SETI problem

Smoke · Oct 27, 2003

That sounds like you have uncovered the problem, Spacehead. 😉

I thought the problems were probably related.

IsOs · Oct 27, 2003

Originally posted by: Smokeball
That sounds like you have uncovered the problem, Spacehead. 😉

I thought the problems were probably related.
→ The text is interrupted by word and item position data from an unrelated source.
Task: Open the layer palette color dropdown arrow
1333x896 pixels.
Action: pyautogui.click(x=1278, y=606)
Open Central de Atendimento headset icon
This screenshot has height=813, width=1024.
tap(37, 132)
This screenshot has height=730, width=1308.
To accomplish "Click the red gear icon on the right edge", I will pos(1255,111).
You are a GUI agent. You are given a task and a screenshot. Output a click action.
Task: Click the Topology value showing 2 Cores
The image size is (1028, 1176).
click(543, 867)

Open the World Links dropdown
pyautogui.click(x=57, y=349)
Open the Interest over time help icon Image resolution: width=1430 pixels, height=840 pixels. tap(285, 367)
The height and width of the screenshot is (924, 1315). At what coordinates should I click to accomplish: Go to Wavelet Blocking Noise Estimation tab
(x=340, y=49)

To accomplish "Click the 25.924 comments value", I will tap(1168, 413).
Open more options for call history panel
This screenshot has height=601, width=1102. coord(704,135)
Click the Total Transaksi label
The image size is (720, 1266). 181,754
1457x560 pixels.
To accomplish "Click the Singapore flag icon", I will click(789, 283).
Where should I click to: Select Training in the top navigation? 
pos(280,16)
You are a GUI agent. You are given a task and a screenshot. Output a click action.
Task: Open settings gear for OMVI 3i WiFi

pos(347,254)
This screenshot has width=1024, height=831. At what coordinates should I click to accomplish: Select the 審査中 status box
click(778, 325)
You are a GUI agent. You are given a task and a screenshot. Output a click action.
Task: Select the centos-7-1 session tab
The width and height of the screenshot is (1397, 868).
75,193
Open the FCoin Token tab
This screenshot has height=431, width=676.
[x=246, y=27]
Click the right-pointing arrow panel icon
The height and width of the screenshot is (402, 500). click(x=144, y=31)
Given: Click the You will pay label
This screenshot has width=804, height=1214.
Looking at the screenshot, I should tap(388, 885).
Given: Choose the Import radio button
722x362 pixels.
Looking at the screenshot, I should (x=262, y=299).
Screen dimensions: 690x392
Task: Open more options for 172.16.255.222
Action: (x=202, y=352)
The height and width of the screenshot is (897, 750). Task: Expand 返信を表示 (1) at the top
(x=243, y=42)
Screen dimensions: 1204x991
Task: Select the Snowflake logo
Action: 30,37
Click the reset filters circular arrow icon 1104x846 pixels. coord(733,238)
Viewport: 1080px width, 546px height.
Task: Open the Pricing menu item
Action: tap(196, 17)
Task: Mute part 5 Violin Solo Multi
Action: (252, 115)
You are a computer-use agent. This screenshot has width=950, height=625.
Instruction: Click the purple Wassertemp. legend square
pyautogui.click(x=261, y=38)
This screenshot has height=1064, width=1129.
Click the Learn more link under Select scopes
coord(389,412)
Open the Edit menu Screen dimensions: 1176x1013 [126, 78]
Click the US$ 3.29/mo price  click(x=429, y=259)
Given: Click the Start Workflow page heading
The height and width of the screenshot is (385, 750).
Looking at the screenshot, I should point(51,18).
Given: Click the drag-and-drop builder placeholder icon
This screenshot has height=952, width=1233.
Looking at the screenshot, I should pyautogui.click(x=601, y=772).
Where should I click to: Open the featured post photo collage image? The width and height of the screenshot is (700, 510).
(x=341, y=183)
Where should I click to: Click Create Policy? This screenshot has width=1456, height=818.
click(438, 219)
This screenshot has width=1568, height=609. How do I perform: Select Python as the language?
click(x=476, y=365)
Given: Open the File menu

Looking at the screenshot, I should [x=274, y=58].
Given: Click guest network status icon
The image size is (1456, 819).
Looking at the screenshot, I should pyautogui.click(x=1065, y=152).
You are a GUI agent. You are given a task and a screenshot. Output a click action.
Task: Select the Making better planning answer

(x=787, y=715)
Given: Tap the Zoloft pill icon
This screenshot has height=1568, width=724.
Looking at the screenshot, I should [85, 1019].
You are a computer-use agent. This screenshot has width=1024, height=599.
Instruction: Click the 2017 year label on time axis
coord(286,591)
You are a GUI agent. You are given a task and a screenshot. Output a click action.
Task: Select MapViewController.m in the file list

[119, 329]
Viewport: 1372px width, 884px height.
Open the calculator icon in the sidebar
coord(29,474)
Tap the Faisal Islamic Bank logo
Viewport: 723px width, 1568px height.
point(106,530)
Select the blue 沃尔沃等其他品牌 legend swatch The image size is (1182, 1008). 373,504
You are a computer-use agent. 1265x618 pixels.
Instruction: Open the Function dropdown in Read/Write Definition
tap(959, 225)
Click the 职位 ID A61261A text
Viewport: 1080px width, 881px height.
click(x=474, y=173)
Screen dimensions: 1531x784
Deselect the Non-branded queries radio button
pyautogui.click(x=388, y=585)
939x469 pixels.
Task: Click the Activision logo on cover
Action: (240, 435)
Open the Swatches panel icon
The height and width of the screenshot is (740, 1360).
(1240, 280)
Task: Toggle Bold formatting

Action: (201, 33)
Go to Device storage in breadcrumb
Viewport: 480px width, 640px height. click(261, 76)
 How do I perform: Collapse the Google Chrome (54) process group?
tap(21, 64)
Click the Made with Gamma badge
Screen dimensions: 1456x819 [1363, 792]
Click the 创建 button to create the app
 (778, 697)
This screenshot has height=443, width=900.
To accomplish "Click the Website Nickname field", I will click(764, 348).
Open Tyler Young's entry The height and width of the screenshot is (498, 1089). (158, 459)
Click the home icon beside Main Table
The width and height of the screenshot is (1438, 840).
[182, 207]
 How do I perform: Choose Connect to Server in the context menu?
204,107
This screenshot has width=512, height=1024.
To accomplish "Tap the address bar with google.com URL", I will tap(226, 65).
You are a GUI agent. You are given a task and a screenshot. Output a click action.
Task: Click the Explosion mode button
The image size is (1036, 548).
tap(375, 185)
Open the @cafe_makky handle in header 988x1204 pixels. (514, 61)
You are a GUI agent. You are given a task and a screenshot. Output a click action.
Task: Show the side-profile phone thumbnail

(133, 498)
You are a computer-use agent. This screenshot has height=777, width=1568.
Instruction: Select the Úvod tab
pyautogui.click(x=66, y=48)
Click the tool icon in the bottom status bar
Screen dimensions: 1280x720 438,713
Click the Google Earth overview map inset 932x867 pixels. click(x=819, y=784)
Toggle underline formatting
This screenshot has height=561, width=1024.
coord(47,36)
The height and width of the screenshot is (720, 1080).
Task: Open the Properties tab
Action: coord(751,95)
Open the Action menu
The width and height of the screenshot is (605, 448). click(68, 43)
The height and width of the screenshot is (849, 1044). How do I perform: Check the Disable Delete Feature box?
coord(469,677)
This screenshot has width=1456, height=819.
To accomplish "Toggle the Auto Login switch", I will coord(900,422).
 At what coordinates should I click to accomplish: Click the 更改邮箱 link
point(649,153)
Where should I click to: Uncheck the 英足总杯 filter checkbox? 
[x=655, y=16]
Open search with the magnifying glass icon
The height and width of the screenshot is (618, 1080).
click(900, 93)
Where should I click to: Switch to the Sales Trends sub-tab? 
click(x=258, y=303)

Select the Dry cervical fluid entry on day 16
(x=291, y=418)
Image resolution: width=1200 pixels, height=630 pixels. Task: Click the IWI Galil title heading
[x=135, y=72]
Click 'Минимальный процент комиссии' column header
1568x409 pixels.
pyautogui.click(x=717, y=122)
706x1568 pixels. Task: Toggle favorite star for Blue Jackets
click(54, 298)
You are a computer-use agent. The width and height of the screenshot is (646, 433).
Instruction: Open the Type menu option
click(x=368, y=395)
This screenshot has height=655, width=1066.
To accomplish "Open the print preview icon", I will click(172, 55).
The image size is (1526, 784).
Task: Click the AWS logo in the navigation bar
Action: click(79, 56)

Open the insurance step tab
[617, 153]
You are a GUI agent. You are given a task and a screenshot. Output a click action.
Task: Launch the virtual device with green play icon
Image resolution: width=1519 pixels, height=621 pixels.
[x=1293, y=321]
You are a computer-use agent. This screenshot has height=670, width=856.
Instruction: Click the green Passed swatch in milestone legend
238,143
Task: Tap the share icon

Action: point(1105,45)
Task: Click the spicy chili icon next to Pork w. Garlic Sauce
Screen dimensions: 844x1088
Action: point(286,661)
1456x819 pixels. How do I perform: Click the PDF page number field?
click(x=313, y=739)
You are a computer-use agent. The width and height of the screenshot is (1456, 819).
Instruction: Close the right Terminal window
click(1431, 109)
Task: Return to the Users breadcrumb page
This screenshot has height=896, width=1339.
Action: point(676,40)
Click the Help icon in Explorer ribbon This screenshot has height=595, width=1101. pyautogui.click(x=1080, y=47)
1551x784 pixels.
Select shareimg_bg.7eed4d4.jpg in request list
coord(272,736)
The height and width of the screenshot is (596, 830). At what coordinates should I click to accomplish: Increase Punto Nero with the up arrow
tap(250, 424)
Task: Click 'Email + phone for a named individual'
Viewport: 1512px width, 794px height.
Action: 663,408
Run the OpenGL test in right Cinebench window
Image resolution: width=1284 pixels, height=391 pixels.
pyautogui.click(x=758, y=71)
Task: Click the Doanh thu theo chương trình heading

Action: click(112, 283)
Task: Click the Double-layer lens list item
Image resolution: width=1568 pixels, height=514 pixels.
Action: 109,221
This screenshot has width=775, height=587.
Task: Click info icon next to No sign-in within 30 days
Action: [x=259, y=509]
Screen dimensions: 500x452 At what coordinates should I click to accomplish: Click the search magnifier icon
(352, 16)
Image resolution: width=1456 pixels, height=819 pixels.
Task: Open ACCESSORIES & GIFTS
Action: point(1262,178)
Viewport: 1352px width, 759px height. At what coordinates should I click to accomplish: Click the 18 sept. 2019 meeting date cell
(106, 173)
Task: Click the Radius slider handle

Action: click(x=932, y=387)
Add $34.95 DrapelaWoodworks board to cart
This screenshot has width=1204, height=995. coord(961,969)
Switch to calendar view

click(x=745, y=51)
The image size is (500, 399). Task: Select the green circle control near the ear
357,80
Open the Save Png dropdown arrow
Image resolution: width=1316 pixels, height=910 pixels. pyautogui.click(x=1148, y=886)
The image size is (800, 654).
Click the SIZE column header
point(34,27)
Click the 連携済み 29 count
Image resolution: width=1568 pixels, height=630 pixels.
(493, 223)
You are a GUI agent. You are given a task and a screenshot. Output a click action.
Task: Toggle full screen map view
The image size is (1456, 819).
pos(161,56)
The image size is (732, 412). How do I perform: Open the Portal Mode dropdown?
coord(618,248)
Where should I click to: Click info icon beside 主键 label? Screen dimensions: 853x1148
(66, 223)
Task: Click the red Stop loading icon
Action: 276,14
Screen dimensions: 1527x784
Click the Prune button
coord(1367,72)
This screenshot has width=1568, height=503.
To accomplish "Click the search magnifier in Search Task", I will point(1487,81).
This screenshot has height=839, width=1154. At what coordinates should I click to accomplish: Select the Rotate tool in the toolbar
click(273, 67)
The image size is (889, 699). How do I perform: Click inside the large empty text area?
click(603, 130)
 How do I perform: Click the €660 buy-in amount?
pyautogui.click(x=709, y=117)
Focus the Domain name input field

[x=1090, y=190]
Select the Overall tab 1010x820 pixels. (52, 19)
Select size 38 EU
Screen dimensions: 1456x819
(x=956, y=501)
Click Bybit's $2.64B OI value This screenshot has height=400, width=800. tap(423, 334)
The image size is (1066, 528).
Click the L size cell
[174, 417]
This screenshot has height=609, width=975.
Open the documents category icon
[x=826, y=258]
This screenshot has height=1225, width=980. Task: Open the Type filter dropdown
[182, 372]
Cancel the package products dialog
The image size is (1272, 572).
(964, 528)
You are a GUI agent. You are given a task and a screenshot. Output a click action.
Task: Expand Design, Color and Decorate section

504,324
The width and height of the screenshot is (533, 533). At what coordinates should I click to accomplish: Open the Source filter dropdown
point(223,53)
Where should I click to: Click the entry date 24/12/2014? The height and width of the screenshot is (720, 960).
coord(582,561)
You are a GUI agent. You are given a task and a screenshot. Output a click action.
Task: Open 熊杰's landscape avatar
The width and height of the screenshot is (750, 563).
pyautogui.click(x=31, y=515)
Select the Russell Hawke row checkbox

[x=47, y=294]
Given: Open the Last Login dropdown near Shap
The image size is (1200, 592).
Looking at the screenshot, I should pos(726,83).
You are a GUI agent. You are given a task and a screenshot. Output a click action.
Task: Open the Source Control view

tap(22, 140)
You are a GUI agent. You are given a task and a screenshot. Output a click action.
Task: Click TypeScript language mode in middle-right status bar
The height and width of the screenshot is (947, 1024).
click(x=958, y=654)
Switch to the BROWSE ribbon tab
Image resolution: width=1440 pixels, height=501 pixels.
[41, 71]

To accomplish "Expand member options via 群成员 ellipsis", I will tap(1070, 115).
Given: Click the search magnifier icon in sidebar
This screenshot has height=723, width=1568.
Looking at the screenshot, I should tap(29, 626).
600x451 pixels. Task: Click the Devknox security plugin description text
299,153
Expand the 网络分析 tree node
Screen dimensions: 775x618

I wonder if they would respond if we tell them that due to this user database crashing last week, we've submitted some 200,000 workunits but never got credited for them

MGallik · Oct 27, 2003

I've lost 3 clients and a full days crunching. I reinstalled all the clients and flushed my q's. So far everything looks ok again.

So far........

Robor · Oct 27, 2003

My 4 home clients are all idle right now and I've got who knows how many idle at work now. The result is I'm about 130 WU's off my normal production. I am not going to go around removing files and restarting clients. If they fix themselves fine, if not they'll sit until BOINC. I may un/reinstall my home fleet but I really don't feel like it at the moment. I'll wait and see if they've really fixed it. Oh well, at least my power bill will be lower...

RaySun2Be · Oct 27, 2003

dasm, this sucks. 🙁

OhioDude · Oct 28, 2003

This little problem does a number on the user_info.sah file. :disgust: I compared a good one with one on a client that stalled.

Good user_info.sah:
type=user info
id=71203
key=1989307882
email_addr=
name=George M. Fryberger
url=
country=
postal_code=
show_name=no
show_email=no
venue=0
register_time= 2451315.27295 (Sun May 16 18:33:02 1999)
last_wu_time= 2451696.25222 (Wed May 31 18:03:11 2000)
last_result_time= 2452940.93089 (Tue Oct 28 10:20:28 2003)
nwus=1314
nresults=34468
total_cpu=1048056251.518761
params_index=0

Bad user_info.sah:
type=user info
id=-1
key=0
email_addr=
name=
url=
country=
postal_code=
show_name=no
show_email=no
venue=0
register_time= 0.00000
last_wu_time= 0.00000
last_result_time= 0.00000
nwus=0
nresults=0
total_cpu=0.000000
params_index=-1

For those who have some stuck clients, you'll have to replace user_info.sah with a good one, or remove it all together and restart the client from scratch to get the client running again.

TofBnT · Oct 28, 2003

Hmmmmm, Maybe that is why we are losing clients.

OhioDude · Oct 28, 2003

I just purged 400 wu's from my seti queue just in case there were any more nasty ones in there waiting to hose up the works.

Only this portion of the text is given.